Former oblast of Yugoslavia

Travnik Oblast (Травник област) was one of the oblasts of the Kingdom of Serbs, Croats and Slovenes from 1922 to 1929. Its administrative center was Travnik.

== History ==
The Kingdom of Serbs, Croats and Slovenes was formed in 1918 and was initially divided into counties and districts (this division was inherited from previous state administrations). In 1922, new administrative units known as oblasts (Serbo-Croatian: oblasti / области) were introduced and the whole country was divided into 33 oblasts. Before 1922, the territory of the Travnik Oblast was part of the Travnik District.

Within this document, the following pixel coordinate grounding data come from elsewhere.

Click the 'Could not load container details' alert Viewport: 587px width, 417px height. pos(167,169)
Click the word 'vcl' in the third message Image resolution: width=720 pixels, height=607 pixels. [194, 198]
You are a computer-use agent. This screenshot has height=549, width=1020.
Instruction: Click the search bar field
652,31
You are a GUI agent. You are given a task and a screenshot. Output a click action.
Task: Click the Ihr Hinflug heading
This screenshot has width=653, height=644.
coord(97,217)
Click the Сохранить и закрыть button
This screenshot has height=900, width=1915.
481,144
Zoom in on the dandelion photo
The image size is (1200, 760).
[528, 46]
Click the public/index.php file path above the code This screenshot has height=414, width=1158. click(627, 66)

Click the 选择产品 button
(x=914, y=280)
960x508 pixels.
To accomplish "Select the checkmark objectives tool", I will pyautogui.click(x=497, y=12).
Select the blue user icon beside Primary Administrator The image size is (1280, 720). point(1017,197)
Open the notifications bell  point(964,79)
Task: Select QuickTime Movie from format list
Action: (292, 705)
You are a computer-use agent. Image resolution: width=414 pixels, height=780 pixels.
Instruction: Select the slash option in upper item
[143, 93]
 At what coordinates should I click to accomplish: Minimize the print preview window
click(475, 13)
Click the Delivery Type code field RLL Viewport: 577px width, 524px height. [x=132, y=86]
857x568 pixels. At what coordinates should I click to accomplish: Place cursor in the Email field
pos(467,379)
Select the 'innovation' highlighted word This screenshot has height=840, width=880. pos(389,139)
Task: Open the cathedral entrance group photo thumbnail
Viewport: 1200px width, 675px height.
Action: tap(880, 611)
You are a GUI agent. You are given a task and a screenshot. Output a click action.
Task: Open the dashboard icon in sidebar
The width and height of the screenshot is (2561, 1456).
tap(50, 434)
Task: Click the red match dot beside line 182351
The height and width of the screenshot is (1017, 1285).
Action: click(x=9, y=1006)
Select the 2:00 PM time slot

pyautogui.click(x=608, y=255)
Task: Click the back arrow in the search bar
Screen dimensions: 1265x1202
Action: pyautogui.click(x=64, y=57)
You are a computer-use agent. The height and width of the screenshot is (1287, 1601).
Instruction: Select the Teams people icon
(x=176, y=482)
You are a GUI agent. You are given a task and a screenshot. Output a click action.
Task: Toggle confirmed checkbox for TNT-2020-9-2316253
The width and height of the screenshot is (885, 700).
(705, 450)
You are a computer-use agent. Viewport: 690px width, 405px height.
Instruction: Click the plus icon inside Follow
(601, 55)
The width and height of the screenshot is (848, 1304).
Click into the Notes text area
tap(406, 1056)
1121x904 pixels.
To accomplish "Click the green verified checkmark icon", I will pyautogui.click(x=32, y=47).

In 1929, the 33 oblasts were administratively replaced with 9 banovinas and one district, and the territory of the Travnik Oblast was administratively split between the Vrbas Banovina and the Littoral Banovina.

== Geography ==
The Travnik Oblast was mostly congruent with the region of Tropolje. It shared borders with the Sarajevo Oblast in the west, Split Oblast in the east, the Mostar Oblast in the south, the Bihać and Vrbas Oblasts in the north, the Tuzla Oblast in the northeast, and the Primorje-Krajina Oblast in the northwest.

== Demographics ==
According to the 1921 census, the Travnik Oblast was linguistically dominated by speakers of Serbo-Croatian.

== Cities and towns ==
The main cities and towns located within the oblast were:

- Travnik
- Zenica
- Žepče
- Bugojno
- Prozor
- Županjac
- Livno
- Glamoč
- Jajce

All the mentioned cities and towns are now part of Bosnia and Herzegovina.